Only weeks after the outbreak of war, on 23rd September 1914, Hooker was posted to West Africa and attached to the 2nd Nigeria Regiment of the Royal West African Frontier Force. These colonial units were composed largely of African soldiers led and trained by British officers and senior NCOs drawn from regular regiments. Men like Hooker were sent out as instructors and leaders, their experience considered essential in preparing the battalions for active service.

The campaign he entered was very different from the trench warfare developing in France. British and colonial forces advanced into the German colony of Kamerun through dense bush and river country where climate and disease were as dangerous as combat. Operations were slow, exhausting and often fought in extreme heat and humidity far from established supply lines.

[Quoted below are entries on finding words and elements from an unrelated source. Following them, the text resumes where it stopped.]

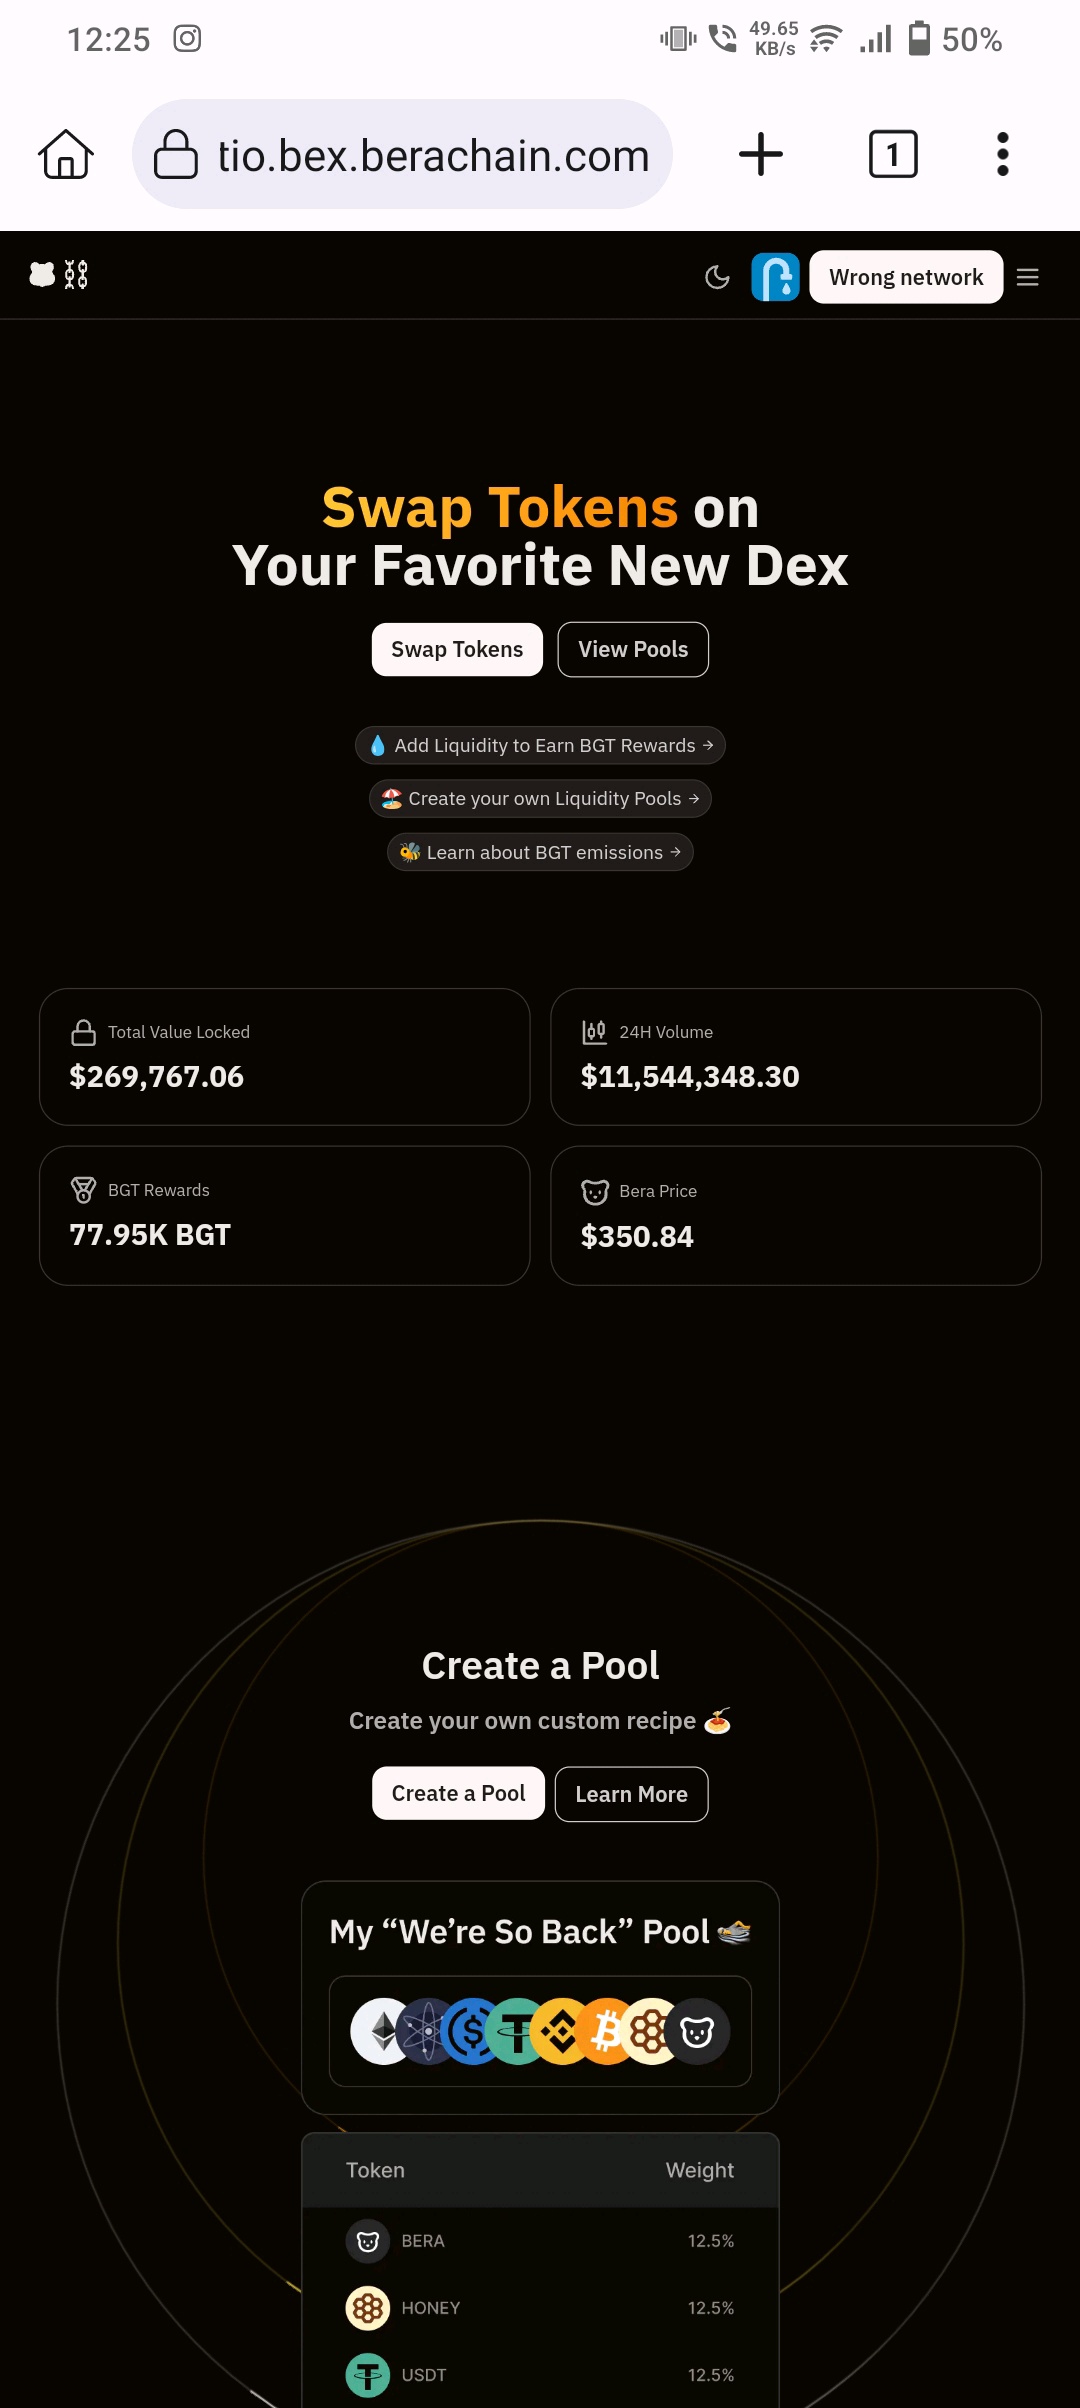Tap the Bitcoin token icon in pool
This screenshot has height=2408, width=1080.
coord(606,2031)
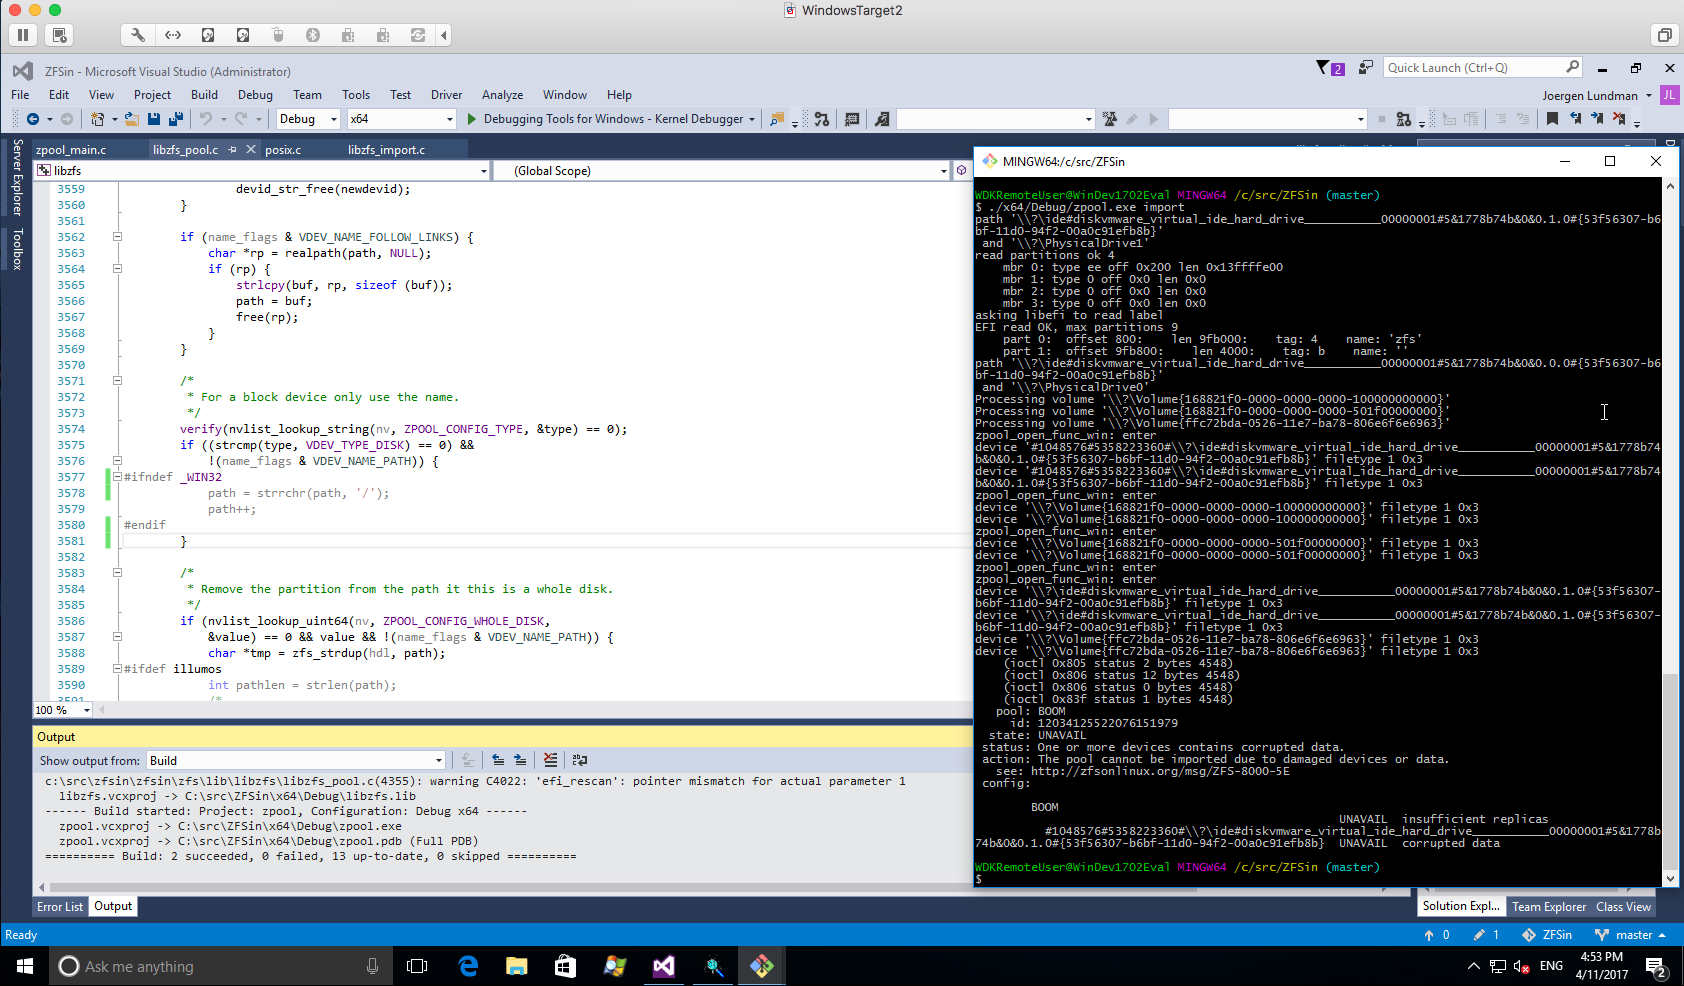Click the Quick Launch search field
This screenshot has height=986, width=1684.
click(1474, 68)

Colour Sergeant Hooker died on Wednesday 3rd February 1915 during these early operations, only a few months after arriving in theatre. He has no known grave and is commemorated on the Lokoja Memorial in Nigeria, which records members of the Nigeria Regiment who died in the campaign.

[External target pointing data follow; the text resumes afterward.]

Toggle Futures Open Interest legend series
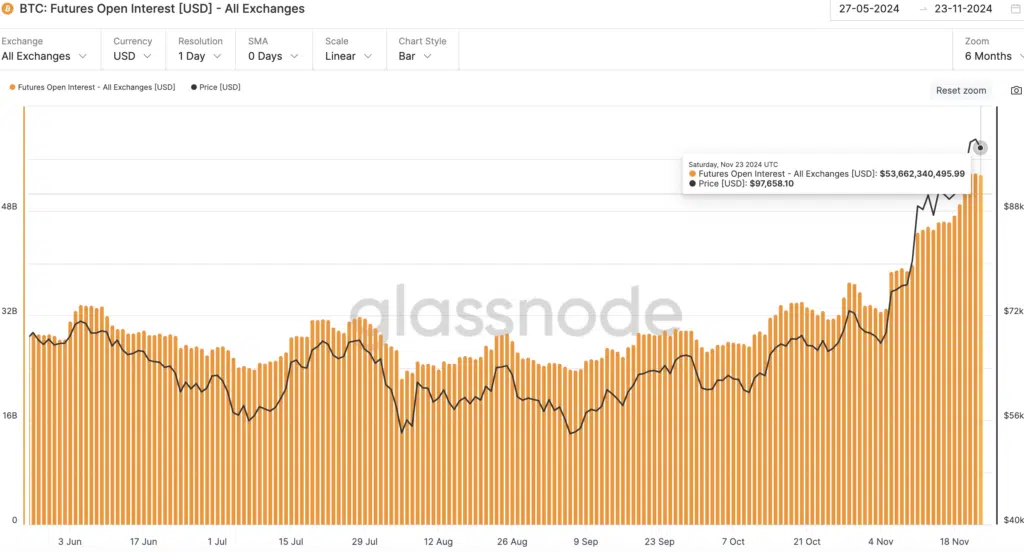This screenshot has width=1024, height=552. click(x=96, y=87)
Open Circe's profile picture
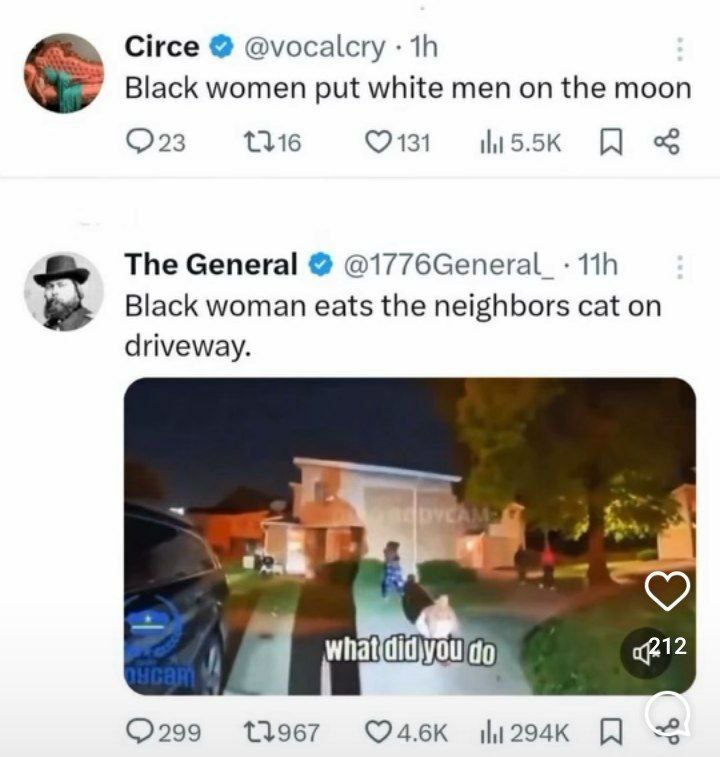The height and width of the screenshot is (757, 720). (63, 73)
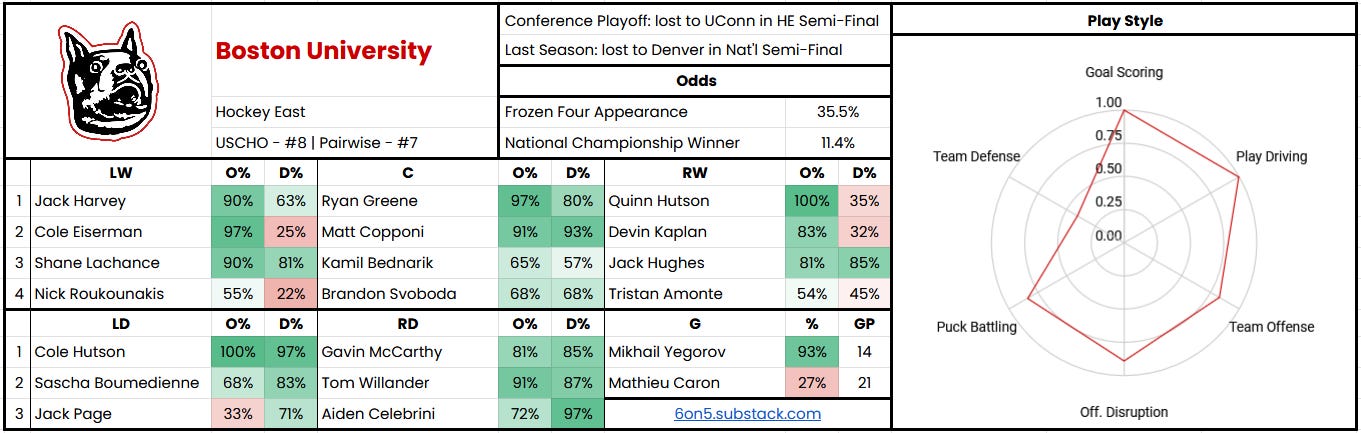
Task: Click Cole Eiserman's 97% offense cell
Action: click(237, 232)
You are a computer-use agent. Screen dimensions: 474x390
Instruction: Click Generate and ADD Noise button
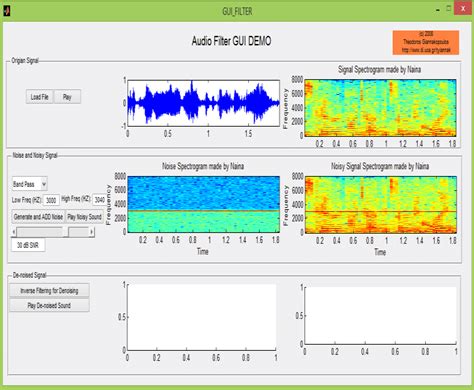point(38,217)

His loss was followed later the same year by the death of his older brother, Charles Richard Hooker, who was killed at Gallipoli in August 1915. The family therefore lost two sons in separate theatres of the same war within six months, one in the tropical fighting of West Africa and the other in the Mediterranean campaign. Harry’s service represents the professional regular soldiers of the pre war army whose war began immediately and far from home, in distant parts of the Empire seldom associated with the Great War today.